_Dataset entries_.
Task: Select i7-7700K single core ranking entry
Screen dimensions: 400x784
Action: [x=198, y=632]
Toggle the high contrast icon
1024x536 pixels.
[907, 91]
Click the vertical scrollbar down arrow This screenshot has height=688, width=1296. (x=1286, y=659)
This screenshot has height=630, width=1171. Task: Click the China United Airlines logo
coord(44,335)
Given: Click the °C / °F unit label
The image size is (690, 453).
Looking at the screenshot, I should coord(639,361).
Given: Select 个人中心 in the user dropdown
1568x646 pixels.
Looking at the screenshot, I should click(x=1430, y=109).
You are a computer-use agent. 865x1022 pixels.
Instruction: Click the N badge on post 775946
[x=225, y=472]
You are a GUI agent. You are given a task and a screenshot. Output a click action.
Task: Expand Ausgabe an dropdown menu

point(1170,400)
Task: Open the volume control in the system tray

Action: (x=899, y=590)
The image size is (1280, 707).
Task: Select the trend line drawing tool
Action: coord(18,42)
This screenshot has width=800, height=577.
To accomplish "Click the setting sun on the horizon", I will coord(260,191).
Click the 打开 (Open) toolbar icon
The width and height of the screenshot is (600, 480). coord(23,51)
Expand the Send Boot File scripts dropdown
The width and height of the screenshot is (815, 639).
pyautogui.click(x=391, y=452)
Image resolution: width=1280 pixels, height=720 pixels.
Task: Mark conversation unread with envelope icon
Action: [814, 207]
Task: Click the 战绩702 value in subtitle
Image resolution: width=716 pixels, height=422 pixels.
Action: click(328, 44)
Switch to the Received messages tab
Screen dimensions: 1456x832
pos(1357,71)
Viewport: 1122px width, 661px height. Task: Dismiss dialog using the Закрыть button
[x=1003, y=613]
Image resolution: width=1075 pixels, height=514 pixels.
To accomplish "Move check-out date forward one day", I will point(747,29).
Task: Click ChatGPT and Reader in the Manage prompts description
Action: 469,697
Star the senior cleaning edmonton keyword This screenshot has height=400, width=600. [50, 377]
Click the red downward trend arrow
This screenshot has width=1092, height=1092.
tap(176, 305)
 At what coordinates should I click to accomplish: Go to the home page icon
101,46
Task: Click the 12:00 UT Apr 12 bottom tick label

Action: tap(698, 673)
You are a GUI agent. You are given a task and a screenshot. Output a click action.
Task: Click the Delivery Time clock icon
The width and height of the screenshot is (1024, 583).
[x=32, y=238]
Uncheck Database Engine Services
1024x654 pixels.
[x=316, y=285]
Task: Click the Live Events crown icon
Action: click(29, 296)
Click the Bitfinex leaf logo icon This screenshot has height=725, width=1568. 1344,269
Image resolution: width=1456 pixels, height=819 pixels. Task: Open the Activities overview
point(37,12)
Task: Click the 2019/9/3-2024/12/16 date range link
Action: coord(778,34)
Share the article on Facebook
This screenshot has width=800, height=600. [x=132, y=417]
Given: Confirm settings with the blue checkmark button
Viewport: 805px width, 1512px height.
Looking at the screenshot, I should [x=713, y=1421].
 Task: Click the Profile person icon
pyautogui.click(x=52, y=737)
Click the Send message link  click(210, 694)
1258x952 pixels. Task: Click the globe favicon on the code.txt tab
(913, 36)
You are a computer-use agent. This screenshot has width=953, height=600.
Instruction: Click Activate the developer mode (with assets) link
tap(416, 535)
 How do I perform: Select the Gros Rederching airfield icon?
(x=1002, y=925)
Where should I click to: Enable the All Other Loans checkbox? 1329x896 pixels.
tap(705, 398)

_Task brief_. Starting at the line with "Where should I" and continuing through the end of the material, write those lines out again, substituting "toggle" for "checkbox" and leaving everything else unchanged.

_Task solution_.
Where should I click to: Enable the All Other Loans toggle? 1329x896 pixels.
tap(705, 398)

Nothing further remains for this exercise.